╭──
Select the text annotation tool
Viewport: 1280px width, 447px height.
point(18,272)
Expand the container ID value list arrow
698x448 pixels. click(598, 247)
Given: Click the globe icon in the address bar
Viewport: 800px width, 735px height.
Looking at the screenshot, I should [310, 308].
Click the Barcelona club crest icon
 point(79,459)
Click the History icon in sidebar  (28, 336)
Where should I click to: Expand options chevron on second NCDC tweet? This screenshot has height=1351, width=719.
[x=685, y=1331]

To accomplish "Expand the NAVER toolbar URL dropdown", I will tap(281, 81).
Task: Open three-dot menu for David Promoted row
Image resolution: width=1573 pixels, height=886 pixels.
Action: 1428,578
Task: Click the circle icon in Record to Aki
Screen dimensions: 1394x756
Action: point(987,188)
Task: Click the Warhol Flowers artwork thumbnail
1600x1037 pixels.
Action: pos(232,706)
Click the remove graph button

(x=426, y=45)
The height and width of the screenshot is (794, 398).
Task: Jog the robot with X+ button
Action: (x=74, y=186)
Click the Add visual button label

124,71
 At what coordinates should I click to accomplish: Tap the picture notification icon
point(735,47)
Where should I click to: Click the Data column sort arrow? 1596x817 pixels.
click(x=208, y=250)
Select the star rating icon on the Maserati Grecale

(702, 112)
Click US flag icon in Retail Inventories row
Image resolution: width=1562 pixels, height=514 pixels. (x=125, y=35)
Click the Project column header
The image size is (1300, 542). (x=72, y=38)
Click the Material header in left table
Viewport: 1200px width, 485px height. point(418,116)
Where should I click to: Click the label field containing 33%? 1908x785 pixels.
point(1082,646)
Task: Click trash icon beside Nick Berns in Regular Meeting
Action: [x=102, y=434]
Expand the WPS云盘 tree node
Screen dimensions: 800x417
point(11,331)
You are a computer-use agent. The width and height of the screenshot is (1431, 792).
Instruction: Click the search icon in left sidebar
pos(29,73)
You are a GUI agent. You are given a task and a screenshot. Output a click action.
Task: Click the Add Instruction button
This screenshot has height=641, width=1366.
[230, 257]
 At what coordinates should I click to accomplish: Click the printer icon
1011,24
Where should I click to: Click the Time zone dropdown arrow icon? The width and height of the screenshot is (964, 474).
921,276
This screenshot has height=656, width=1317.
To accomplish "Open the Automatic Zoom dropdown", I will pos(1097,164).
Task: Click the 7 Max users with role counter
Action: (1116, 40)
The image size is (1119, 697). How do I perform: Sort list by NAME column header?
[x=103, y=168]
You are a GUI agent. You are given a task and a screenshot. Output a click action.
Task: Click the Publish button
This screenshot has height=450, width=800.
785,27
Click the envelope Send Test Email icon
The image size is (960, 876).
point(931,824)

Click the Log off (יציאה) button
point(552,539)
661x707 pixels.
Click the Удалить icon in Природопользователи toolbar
╰──
The expected result is an exact transcription of the lines from the one containing "Task: Click the Publish button" through the end of the records above; please include both ends.

Task: Click the Publish button
This screenshot has height=450, width=800.
785,27
Click the envelope Send Test Email icon
The image size is (960, 876).
point(931,824)

Click the Log off (יציאה) button
point(552,539)
661x707 pixels.
Click the Удалить icon in Природопользователи toolbar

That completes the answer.